Las últimas apariciones públicas de Carlota Casiraghi conjugan dos de sus pasiones: la moda y la filosofía. Eso lo consigue gracias a su colaboración con Chanel, firma de la que es embajadora desde principios de año. Pues bien, la exclusiva casa francesa organiza de vez en cuando encuentros literarios en los que convoca a celebridades y autores reconocidos para charlar sobre todo. En la mítica sede parisina de Rue Cambon y con todas los invitadas vestidas de Chanel, como no podía ser de otro modo. Carlota, con chaqueta de tweed (un clásico de la marca), pantalones y mocasines.

Aquí podemos ver su intervención:

La hija de Carolina de Mónaco ha posado para la última campaña de la marca mostrando su belleza y sus indudables dotes como top. Dueña de una belleza que sigue la estela de su madre y de su abuela, Grace Kelly, la joven volvió a hacer gala de sus conocimientos e intereses intelectuales. No olvidemos que Carlota se licenció en Filosofía por la universidad de la Sorbona de París. Curiosamente los mismos estudios que emprendió su madre en su momento. A ambas les apasiona el mundo de las ideas y la reflexión. Hace tiempo incluso concedieron una entrevista en una revista francesa en la que hablaban de todo esto.
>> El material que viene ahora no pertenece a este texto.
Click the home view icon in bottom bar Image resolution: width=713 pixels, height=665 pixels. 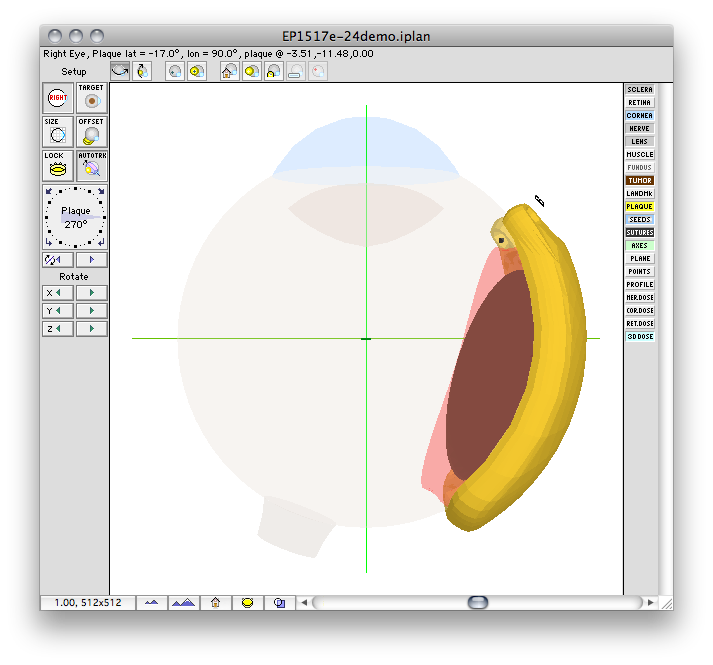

A sus 34 años, casada con el productor de cine Dimitri Rassam y madre de dos hijos, Raphaël y Balthazar, Carlota conserva un físico dulce y algo aniñado que contrasta con su poderosa voz. En esta ocasión la acompañaban la historiadora Fanny Arama, la actriz Lyna Khoudri y la escritora Camille Laurens, sobre cuya novela «Fille» («Chica») versaba la conversación. El empoderamiento de la mujer y la condición femenina en los últimos 60 años fueron algunos de los temas centrales de la charla. En un momento, Carlota dice que le llama mucho la atención en la obra la repetición de la frase «es una chica», preguntando a la autora si ella ha tenido menos libertad que un hombre para poder escribir. En definitiva, una conversación que nos trae a la Carlota más intelectual.